Conformation aspect in the α-amylase induced agglomeration of citrate-stabilized gold nanoparticles

Abstract

In this article we report the effect of a chemical denaturant on the agglomeration behaviour of a citrate stabilized Au NP–protein composite. We have used α-amylase as a model protein and urea as the chemical denaturant. The agglomeration behaviour has been studied by UV-Visible and Fourier transform infrared (FTIR) spectroscopy, circular dichroism (CD), dynamic light scattering (DLS) based particle size analyses, fluorescence studies, zeta potential measurements and transmission electron microscopy (TEM). Our studies indicate that when α-amylase was added to a cit–Au NP dispersion, agglomerated structures were formed whose sizes increased with time. On the other hand, when urea was also added, the agglomerated structures did not grow further indicating that the agglomeration process was arrested.
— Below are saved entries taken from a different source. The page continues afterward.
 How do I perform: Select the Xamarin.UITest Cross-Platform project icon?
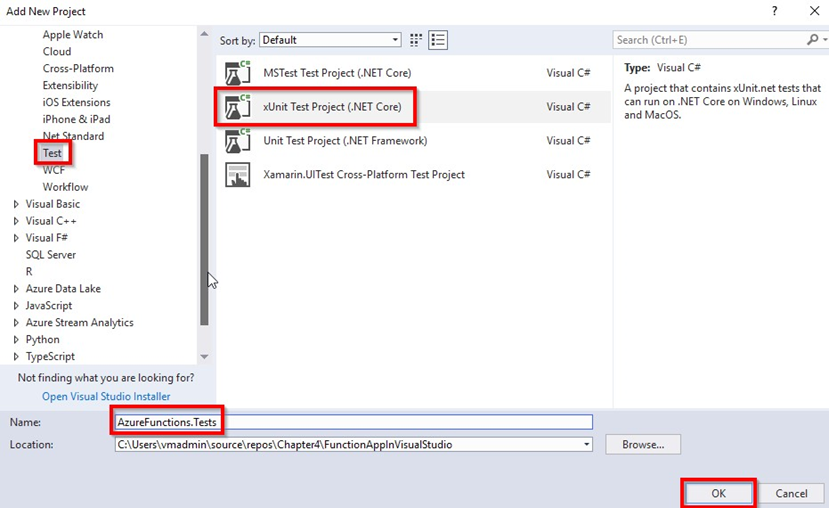237,175
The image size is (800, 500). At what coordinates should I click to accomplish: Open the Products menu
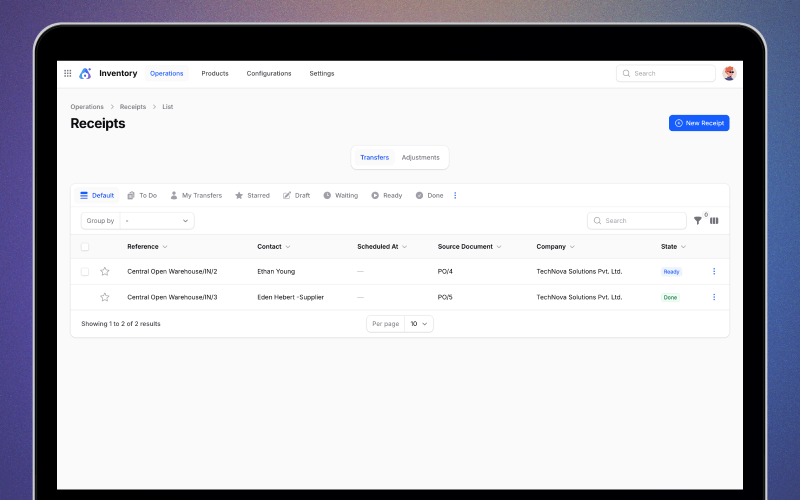coord(215,73)
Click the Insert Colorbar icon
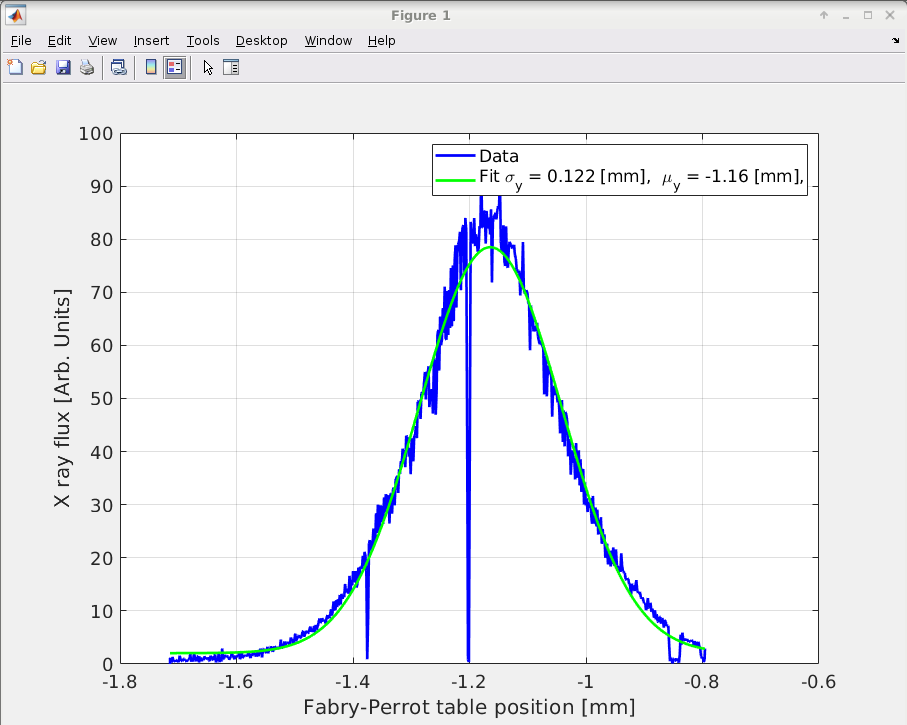907x725 pixels. (x=151, y=68)
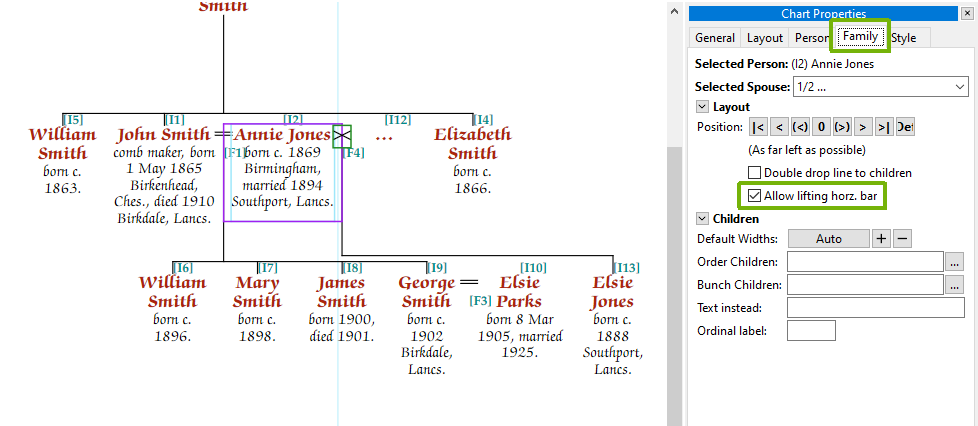Switch to the General tab

715,38
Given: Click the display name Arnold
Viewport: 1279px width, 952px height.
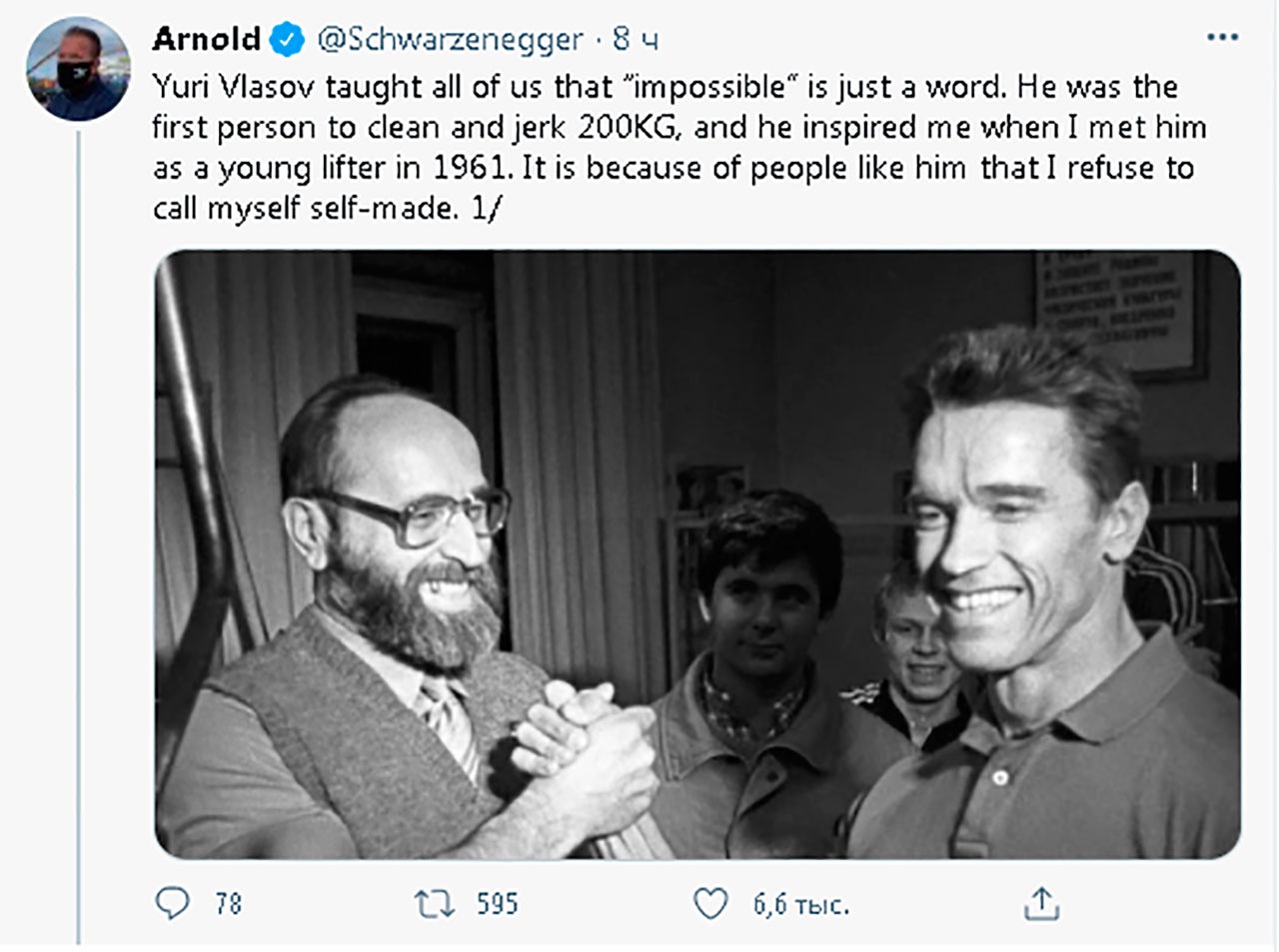Looking at the screenshot, I should tap(206, 39).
In addition, urea was found to permeate to the surface of Au NPs in the agglomerated units, as seen by changes in the UV-Vis spectra, zeta potential measurements, FTIR and fluorescence measurements. Results of CD and FTIR studies are indicative of the α-helix of the protein being stabilized in the cit–Au NP induced conformational changes of α-amylase leading to its agglomeration. The activity of the proteins present in the agglomerated structures was still retained. Interestingly, addition of chemically denatured protein (urea treated α-amylase) to the cit–Au NP–protein composite did not result in further agglomeration of the composite. The observations reported herein indicate that the interaction between the cit–Au NP and the protein leading to agglomeration is dependent on the conformation of the protein, and that while native protein was involved in the agglomeration process, denatured protein was not involved in agglomeration process. Urea induced unfolding of the free proteins as well as the presence of ions in the medium stopped or stalled the growth of the agglomerated structures.